Big Tech &
Salesforce is buying data visualization company Tableau for $15.7B in all-stock deal (3 minute read)
Salesforce will buy Tableau, a data analytics platform, for $15.7 billion in an all-stock deal. At the close of trading on Friday, Tableau was valued at $10.79 billion, according to Google Finance. Trading has stopped for the stock due to the announcement. The purchase of Tableau will allow Salesforce to extend its engagement and data intelligence for customers. Data analytics is becoming an area that all major tech companies are starting to focus on. Google has recently purchased Looker, another data analytics company. Tableau will continue to operate independently under its own brand and with its current leadership team.
Mozilla says paid subscription service is coming to Firefox (1 minute read)
Premium features, such as a VPN service and cloud storage, will soon be available in Firefox for a monthly subscription fee.
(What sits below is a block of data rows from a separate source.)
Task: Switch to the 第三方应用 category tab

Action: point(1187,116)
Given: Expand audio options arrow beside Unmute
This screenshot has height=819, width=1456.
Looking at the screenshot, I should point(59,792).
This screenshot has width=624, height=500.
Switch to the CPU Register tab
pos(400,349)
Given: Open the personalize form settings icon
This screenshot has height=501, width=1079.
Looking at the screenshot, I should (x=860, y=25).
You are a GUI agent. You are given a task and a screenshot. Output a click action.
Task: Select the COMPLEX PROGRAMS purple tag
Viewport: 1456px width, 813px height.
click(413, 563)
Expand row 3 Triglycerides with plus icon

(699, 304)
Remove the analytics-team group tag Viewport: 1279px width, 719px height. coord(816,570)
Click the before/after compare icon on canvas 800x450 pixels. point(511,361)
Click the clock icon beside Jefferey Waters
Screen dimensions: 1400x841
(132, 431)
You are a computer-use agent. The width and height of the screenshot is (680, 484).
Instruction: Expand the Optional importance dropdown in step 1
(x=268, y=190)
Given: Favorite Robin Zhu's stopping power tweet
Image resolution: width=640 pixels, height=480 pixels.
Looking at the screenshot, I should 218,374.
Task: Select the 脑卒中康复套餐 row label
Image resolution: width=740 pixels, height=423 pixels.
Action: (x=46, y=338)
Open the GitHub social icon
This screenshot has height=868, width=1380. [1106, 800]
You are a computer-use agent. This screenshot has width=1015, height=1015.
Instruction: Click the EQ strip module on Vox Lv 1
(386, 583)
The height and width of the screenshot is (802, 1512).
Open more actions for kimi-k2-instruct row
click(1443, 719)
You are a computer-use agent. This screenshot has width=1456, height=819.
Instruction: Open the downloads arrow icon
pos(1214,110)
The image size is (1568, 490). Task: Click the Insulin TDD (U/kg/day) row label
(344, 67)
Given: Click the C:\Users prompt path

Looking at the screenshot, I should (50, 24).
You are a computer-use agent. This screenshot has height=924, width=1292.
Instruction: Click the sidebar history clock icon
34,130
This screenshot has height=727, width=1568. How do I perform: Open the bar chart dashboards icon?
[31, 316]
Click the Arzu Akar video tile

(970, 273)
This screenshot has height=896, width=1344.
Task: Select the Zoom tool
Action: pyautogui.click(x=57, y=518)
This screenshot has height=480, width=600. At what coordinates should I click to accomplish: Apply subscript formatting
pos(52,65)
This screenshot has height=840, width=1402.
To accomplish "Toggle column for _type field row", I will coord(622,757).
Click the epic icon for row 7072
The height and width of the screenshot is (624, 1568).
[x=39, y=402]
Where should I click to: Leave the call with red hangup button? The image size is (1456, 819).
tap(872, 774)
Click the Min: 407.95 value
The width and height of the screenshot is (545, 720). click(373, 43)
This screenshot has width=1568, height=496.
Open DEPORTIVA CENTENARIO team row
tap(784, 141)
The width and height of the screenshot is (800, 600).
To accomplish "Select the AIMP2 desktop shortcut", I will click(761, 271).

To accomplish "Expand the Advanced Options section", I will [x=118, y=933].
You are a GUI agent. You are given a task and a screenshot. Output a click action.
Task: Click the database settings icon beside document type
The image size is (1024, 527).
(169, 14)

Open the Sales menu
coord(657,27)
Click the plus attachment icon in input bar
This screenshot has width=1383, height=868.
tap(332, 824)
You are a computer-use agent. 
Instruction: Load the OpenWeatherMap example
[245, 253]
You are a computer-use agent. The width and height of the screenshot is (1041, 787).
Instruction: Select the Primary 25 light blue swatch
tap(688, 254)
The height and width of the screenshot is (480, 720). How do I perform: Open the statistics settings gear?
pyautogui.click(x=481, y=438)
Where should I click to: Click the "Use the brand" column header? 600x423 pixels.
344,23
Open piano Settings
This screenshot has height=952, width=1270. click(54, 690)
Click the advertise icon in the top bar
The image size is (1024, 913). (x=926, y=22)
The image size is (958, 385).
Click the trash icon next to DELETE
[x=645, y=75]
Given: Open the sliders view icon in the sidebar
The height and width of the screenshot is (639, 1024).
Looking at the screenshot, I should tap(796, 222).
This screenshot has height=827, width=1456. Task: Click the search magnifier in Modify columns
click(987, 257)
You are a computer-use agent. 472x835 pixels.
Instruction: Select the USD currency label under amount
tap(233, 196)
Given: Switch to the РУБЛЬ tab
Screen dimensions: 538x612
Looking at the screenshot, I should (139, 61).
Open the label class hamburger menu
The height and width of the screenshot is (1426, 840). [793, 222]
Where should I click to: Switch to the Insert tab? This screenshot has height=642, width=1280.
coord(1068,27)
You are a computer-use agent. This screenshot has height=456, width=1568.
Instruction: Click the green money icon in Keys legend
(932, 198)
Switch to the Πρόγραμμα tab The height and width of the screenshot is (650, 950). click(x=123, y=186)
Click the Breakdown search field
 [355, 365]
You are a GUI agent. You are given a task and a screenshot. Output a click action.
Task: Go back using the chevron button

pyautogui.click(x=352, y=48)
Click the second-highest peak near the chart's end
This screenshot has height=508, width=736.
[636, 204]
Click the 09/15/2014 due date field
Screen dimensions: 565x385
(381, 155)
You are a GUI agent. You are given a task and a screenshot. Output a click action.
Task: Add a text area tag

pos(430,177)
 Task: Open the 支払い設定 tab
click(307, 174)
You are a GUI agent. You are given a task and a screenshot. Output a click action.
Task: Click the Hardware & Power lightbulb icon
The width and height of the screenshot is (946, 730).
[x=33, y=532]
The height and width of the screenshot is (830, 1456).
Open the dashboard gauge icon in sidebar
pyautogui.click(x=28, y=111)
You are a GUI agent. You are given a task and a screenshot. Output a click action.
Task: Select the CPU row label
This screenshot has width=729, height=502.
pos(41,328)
The subscription service will be available in October, one year after Mozilla first started limited testing on a VPN subscription offering. Mozilla aims to diversify its income sources so that it is less dependent on income from search companies. Existing features will remain free for all users. The free, high-performing, private-by-default Firefox browser will continue to be the core service offering from Mozilla.
NASA Is Sending an Atomic Clock Into Deep Space (3 minute read)
SpaceX plans to launch its Falcon Heavy Rocket for the third time on June 22 at the Kennedy Space Center. Included in the cargo for this flight is the Deep Space Atomic Clock, a toaster-sized device designed to make future space missions easier and less expensive. Atomic clocks are used by satellites to help pinpoint exact locations, both in Earth and Space, due to their ability to accurately measure the travel time of radio signals. Using the exact times it takes for radio signals to be sent and received, calculations can be made about the location of an object or device. The DSAC’s mercury ion-based design allows it to tell time more accurately than existing atomic clocks and its location in space will allow spaceships to receive data faster.
AI deepfakes are now as simple as typing whatever you want your subject to say (3 minute read)
Students at Stanford University used a combination of techniques to create software that allows users to edit a text transcript of a video to generate realistic deepfake edits. The software matches the sounds made by the actor in the video with facial expressions, and this information is used to create a 3D model of the lower half of the face. The software then changes the 3D model of the face based on the edited text transcript and then pastes it into the target video. Changes in expression, emotional content, and visual interruptions, such as a hand obstructing a clear view of the face, heavily affect the believability of the deepfakes. The development of this software is an indicator that deepfake technology is becoming increasingly accessible. Deepfakes could significantly impact our ability to trust the media we see. A nine minute video is available that demonstrates and explains the software.
Programming, Design & Data Science
about SwiftUI (GitHub Repo)
There are many docs, examples, videos, and tutorials on SwiftUI and this repository aims to gather all of the material to create a central source of information for SwiftUI. SwiftUI allows developers to easily build user interfaces across all of Apple’s devices using a simple set of tools and APIs. Developers are welcome to contribute to the list.
Stein (GitHub Repo)
Stein connects to Google Sheets to create an API service. Developers can quickly deploy projects using familiar tools, such as Google Forms and Google Sheets. Stein offers a hosted service, but developers can easily copy to code from the repository and host their own Stein API service if desired. Once the API is set up, developers can easily read, search for, and update data hosted on Google Sheets.
CBP says traveler photos and license plate images stolen in data breach (2 minute read)
The US Customs and Border Protection agency has confirmed that photos of travelers and vehicles passing through US borders have been stolen in a data breach. A subcontractor had copied the images directly to their private network, and the data was later obtained by a third party via a malicious cyber attack. The subcontractor, who has not been identified, is now having their other CBP-related work reviewed. According to the CBP, its networks remain secure. Less than 100,000 people were affected by the data breach, and no passport or travel document information was stolen. It is unclear whether the stolen data came from the CBP’s new facial recognition initiatives or from standard data collection procedures.